La gestion de la ressource hydrique est collective, via une association syndicale autorisée (ASA) : « La répartition se fait à l’amiable entre nous, en privilégiant le dialogue, développe le céréalier. Ce qui n’empêche pas quelques conflits ».
En 2022, pour la première fois depuis son installation, la sécheresse est venue bousculer le partage habituel : les grands groupes de semence ont mis la pression sur leurs prestataires locaux afin de sécuriser leur approvisionnement en eau. « Les champs de maïs de plusieurs centaines d’hectares ont pu arroser à leur guise, tandis que notre ferme n’avait accès à l’eau que le vendredi, le samedi et le dimanche, conteste Nicolas El Battari. Je comprends qu’il est difficile pour ces producteurs de s’extraire du système intensif dans lequel ils sont insérés, mais nous ne sommes plus dans une situation d’abondance, et la limite des ressources nécessite le partage. D’autant plus que ces cultures de maïs sont majoritairement destinées à l’élevage ou à l’exportation, et donc déconnectées des besoins locaux ».
Le département des Deux-Sèvres est devenu la vitrine de ces contentieux depuis la large manifestation d’opposition au chantier d’une retenue d’eau de plus de 600 000 mètres cubes à Sainte-Soline, violemment réprimée par les forces de l’ordre.
Quinze « méga-bassines » sont à l’ordre du jour localement (une seizième existe déjà). Dont une sur la commune où se trouve l’un des champs cultivés par Rémi Laurendeau. Le projet est piloté par des agriculteurs irrigants, regroupés dans la Société coopérative de l’eau des Deux-Sèvres. « J’ai fait une demande pour être raccordé à la bassine, mais je n’ai jamais eu de réponse, déclare-t-il. Ce n’est certainement pas rentable d’inclure une petite exploitation comme la mienne ».
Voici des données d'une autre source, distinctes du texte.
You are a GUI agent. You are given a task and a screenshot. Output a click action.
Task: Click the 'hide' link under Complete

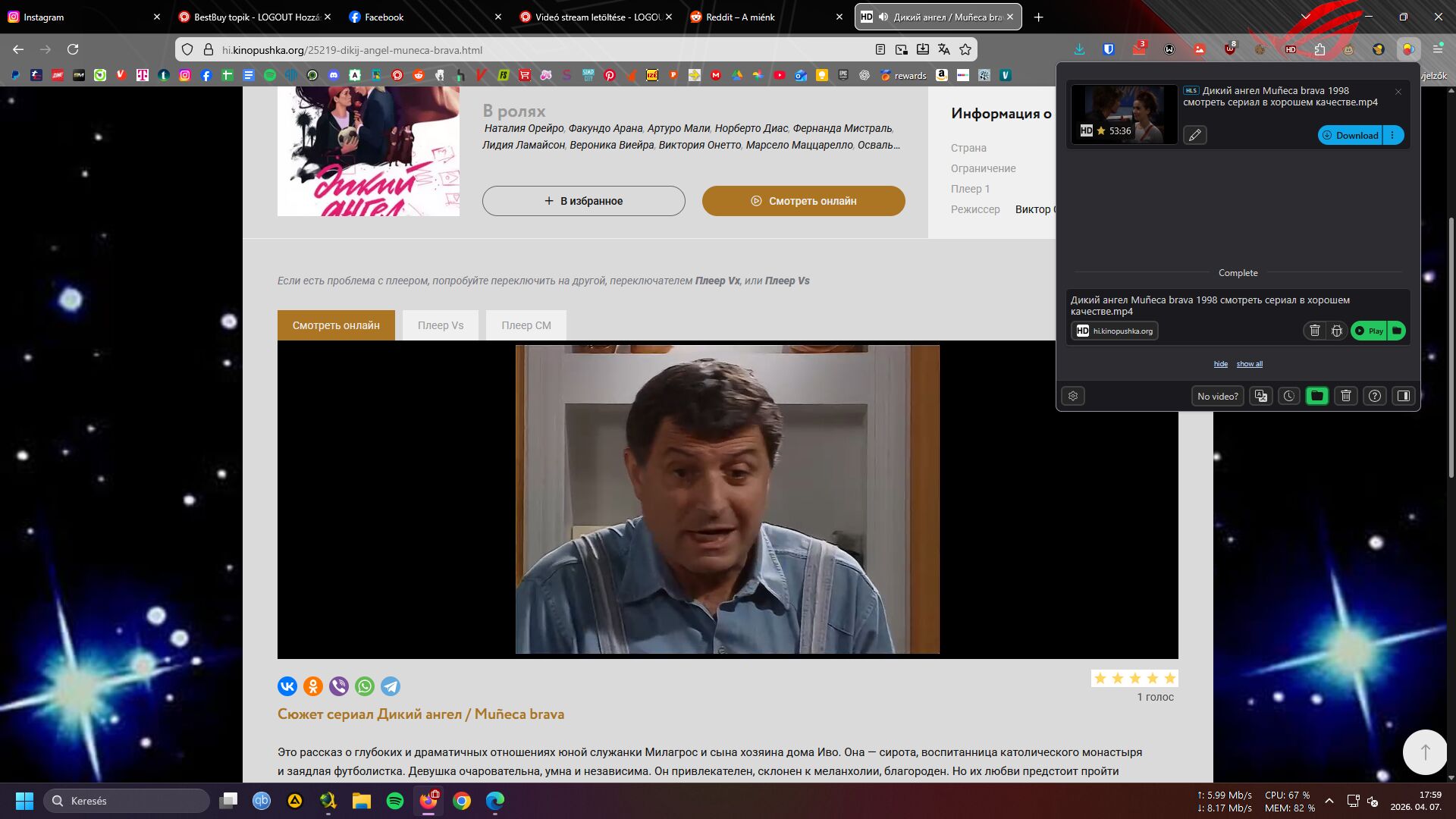tap(1220, 364)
Ces immenses retenues d’eau, pensées pour le modèle industriel, sont dénoncées par les petits paysans, les écologistes et les hydrologues. « Nous n’y sommes pas favorables, parce que les bassines font remonter de l’eau souterraine en surface et l’exposent à l’évaporation, mais aussi parce qu’elles ne bénéficient jusqu’ici qu’à une poignée d’agriculteurs, affirme l’hydrogéologue Anne-Laure Cognard-Plancq. Il faut encadrer cette utilisation des ressources par un pacte avec eux, qui définit comment et pour quoi elles sont prélevées ».
Entre 2017 et 2020, 30% du territoire français ont subi des restrictions préfectorales pour pallier un déficit dû à la baisse des ressources et des précipitations. Aux problématiques écologiques s’ajoute ainsi l’enjeu démocratique de la gestion d’un bien commun indispensable qui s’amenuise, poussant certains à outrepasser les règles.
« Des quotas d’eau sont vendus sous la table, des pompages sont faits illégalement », assure Rémi Laurendeau, qui s’est mobilisé avec la Confédération paysanne à Sainte-Soline. Il raconte qu’un voisin céréalier s’est creusé une bassine privée en cachette. « Elle a été sabotée mais il n’a rien dit car il est dans l’illégalité. Depuis, il a installé du barbelé autour. La guerre de l’eau, c’est déjà une réalité ».